Nearly 40 years later, Rosslyn’s Gateway Park may finally officially become Arlington County’s responsibility.
This weekend, the County Board is set to vote on approving a land use permit between the Virginia Department of Transportation and the county formally allowing Arlington the use of Gateway Park. The agreement also pushes the responsibility of maintaining the park to the county.
Additionally, the permit grants the county the ability to change the park’s name.
An approval would mark the end of a decades-long period where there was no written agreement in place between VDOT and the county in regards to the operation and maintenance of the public park along Langston Blvd.
In 1984, VDOT and the Federal Highway Administration agreed to build an urban park between N. Nash Street and Lynn Street as a way to mitigate the impacts of constructing I-66 through Rosslyn.

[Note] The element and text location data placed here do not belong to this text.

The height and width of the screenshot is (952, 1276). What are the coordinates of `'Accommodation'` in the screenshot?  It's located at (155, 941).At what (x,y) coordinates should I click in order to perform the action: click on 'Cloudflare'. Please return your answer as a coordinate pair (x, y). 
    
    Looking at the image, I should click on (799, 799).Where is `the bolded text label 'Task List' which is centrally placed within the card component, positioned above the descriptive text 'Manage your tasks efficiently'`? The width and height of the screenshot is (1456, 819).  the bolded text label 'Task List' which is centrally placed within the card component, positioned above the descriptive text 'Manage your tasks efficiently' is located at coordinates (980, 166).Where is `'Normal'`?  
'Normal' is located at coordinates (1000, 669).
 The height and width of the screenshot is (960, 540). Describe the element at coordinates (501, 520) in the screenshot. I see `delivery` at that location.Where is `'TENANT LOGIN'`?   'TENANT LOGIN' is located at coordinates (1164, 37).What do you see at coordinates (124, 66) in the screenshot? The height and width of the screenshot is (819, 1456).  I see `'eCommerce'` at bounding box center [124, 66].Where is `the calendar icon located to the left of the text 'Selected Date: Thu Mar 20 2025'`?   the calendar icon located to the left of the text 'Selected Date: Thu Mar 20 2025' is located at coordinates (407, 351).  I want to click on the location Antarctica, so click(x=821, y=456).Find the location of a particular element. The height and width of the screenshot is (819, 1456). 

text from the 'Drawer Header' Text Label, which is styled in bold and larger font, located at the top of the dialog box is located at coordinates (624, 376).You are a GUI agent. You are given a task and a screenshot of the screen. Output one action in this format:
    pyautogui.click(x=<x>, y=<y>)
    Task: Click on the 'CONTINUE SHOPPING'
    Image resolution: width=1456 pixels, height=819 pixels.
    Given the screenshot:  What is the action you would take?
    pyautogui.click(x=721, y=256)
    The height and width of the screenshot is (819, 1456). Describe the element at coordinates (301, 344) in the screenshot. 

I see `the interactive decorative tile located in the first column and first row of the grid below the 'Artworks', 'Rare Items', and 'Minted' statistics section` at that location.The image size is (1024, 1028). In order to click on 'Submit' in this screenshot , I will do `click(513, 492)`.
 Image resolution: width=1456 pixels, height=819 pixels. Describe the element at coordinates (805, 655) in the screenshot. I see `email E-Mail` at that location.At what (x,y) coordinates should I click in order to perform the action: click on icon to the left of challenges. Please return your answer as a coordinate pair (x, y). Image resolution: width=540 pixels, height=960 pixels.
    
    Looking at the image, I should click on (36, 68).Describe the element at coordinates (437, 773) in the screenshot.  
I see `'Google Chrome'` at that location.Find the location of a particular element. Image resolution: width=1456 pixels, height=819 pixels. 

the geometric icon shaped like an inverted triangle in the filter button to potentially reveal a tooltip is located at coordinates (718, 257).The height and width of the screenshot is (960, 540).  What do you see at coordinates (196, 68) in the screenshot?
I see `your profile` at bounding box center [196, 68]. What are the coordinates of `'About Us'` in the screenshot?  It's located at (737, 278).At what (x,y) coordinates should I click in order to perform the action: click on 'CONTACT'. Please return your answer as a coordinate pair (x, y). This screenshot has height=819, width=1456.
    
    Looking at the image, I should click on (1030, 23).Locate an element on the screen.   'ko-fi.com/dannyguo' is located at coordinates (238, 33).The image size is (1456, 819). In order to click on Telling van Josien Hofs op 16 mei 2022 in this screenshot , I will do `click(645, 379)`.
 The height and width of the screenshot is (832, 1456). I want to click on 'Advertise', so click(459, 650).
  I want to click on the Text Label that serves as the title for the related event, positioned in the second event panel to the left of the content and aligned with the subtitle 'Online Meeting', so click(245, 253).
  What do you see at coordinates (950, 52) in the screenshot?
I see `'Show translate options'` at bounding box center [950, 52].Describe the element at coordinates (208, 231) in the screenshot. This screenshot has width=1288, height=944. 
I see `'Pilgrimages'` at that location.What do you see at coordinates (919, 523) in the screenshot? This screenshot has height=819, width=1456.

At that time, an agreement was struck between VDOT and the county which called for the Commonwealth to construct the park and pedestrian bridge, with Arlington reimbursing VDOT for adding benches, bike racks, drinking fountains, and pay phones.

The county and VDOT also committed to signing a 99-year lease that put Arlington in charge of maintaining the park, including the pedestrian bridges, concrete structures, landscaping, facilities, and utilities. The remaining details were to be negotiated and it was expected the lease was going to be brought to the County Board for approval in 1986.
That never happened, according to last month’s county report, and it’s unclear why.
“Despite more than 20 years of on-again, off-again discussions and negotiations, the terms of a 99-year lease were never agreed to and no lease has ever been signed by VDOT and the County,” reads the report.
Despite this, over the last 37 years Arlington has continued to operate and perform routine maintenance at Gateway Park even without a signed, written agreement.
That’s expected to change come this weekend, but in a slightly different form than initially outlined back in the 1980s.
That’s because, in 2015, Virginia Attorney General Mark Herring determined that VDOT didn’t have the authority to lease the park to the county. Rather, a land use permit was the only mechanism available to provide Arlington access and use of the public park.
Six years later, that agreement is finally ready to be approved by the County Board.